Building intuition on Value Categories

This post aims to be an intuitive (rather than a thorough) explanation of value categories. It assumes a certain degree of prior knowledge regarding move semantics and the C++ language. You’re encouraged to report errors / unclear parts / suggestions on the issue tracker.

Expressions

An expression in C++ is defined as

n4687 - §8/p1

a sequence of operators and their operands, that specifies a computation. An expression can result in a value and can cause side effects

Some examples:

x = 42; // Assignment expression

42; // An expression as well, with no side effects

int a; // A declaration statement (not an expression)

int b = fun(42); // A declaration statement with an expression initializer
                 // fun(42) is an expression

A side-effect is defined as a change of the execution environment. If an expression modifies some state outside of its scope or has an observable interaction with the outside world besides returning a value, it has side effects.

a = ++x; // ++x is an expression and has side effects (it doesn't just return a value)

An expression is characterized by two important properties:

its type
its value category

Understanding the value category of an expression is important because instructs the programmer on what kind of operations are allowed on it and possibly on the lifetime expectancy of the entities involved as well.

Value categories

The three primary value categories of an expression are

lvalue
xvalue
prvalue

these can in turn be grouped into glvalues and rvalues

There were historically only two value categories: lvalues and rvalues, and they were simplistically referred to as the left-hand and right-hand of a variable assignment.
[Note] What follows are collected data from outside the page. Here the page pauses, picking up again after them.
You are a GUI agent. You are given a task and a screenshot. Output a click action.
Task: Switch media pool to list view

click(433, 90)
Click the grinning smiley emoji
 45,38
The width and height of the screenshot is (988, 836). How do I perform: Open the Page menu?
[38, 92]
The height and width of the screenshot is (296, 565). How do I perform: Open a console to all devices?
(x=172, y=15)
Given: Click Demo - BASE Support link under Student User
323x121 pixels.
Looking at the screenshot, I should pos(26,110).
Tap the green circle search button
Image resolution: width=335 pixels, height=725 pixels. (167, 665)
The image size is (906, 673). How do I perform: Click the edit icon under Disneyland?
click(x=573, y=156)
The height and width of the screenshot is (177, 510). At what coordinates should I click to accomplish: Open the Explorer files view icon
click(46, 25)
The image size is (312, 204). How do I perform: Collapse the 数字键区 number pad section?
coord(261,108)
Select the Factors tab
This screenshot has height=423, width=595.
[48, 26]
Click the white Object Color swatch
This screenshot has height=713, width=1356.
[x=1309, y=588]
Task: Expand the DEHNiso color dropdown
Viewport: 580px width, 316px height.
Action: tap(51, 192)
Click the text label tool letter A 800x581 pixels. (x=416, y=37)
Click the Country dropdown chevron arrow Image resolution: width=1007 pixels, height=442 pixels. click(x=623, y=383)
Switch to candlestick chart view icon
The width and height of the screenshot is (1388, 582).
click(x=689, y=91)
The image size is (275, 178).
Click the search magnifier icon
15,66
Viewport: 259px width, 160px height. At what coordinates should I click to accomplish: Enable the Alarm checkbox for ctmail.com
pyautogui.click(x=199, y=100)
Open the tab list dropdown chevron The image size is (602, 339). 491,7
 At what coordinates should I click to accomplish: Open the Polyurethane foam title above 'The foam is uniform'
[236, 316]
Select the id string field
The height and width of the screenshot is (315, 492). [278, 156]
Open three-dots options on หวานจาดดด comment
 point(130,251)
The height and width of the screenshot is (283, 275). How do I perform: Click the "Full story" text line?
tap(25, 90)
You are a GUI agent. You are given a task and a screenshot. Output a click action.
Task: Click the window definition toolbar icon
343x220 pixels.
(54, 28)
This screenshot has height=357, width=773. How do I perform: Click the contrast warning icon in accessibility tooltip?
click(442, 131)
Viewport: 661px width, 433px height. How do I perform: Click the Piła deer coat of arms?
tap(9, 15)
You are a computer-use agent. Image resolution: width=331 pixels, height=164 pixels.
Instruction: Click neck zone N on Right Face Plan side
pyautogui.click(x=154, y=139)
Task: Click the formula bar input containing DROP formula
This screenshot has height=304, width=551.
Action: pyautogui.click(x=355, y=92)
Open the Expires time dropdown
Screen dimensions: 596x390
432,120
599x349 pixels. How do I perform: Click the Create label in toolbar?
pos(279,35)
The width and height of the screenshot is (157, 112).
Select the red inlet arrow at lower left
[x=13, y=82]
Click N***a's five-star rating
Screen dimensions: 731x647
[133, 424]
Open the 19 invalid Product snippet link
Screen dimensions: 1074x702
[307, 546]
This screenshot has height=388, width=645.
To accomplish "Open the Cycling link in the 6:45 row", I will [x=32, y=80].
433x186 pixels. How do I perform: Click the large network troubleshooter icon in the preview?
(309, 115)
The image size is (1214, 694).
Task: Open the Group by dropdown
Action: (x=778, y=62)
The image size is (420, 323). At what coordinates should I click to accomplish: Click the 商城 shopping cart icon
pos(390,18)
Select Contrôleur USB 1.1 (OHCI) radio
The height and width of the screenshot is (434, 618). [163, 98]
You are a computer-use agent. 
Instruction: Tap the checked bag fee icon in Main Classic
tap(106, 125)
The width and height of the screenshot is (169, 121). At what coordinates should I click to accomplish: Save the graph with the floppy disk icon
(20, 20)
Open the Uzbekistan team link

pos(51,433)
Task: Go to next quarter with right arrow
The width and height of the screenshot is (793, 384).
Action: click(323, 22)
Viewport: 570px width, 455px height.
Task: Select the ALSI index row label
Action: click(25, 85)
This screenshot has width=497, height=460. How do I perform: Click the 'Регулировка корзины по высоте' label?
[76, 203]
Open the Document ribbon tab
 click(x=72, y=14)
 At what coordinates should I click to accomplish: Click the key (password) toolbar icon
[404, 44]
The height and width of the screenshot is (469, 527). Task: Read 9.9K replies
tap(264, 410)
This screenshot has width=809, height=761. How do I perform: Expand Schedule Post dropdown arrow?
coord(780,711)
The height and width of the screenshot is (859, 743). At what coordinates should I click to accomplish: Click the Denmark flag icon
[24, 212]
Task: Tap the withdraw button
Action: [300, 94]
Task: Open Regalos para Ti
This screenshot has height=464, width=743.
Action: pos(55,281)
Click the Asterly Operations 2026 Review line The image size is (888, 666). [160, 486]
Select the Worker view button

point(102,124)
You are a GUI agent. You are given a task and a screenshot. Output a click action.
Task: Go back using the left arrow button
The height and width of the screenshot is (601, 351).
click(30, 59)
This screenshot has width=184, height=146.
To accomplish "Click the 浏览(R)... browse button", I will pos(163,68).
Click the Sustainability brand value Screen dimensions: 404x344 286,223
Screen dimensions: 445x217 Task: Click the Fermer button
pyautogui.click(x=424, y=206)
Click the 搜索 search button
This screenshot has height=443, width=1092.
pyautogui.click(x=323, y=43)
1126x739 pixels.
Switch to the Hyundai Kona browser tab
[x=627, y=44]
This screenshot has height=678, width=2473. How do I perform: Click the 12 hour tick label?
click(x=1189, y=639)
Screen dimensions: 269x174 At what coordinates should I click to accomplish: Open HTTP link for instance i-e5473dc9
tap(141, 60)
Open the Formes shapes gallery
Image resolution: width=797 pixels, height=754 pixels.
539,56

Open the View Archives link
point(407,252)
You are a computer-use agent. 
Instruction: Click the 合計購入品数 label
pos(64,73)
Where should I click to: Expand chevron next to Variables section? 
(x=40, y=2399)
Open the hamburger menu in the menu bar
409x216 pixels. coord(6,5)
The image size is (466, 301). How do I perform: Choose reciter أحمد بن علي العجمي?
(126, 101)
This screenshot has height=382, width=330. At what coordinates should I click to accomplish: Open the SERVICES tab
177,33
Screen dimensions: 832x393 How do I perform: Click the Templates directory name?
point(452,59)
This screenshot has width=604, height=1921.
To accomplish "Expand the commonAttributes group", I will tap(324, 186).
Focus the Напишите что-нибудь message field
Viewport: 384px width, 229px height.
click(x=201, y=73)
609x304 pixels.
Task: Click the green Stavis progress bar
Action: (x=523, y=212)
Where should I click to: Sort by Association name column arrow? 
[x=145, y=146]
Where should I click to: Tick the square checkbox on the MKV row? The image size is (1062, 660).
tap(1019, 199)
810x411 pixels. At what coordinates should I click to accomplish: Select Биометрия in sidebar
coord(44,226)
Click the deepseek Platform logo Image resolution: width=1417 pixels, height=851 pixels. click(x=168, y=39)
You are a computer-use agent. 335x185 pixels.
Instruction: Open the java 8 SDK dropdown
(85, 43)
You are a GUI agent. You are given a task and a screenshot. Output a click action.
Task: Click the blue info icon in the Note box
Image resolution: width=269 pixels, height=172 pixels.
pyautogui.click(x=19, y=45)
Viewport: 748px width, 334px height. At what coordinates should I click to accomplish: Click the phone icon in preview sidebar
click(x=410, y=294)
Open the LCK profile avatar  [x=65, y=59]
This definition is no longer generally true.

lvalue expressions represent storage location values (they can often appear on the left-hand side of an assignment) while rvalues are usually associated with temporary or disposable objects.

The importance of distinguishing between a variable’s type and the value categories of the expressions where it is used can’t be stressed enough:

int&& x = 42;

The variable x has type reference to an rvalue but that doesn’t mean the expression x is an rvalue:

void foo(int&& x) {
    int *v = &x; // x is an lvalue here
    ...
}

The distinction between the variable type and its value category in expressions is important: x is an lvalue expression in the line where its address is taken.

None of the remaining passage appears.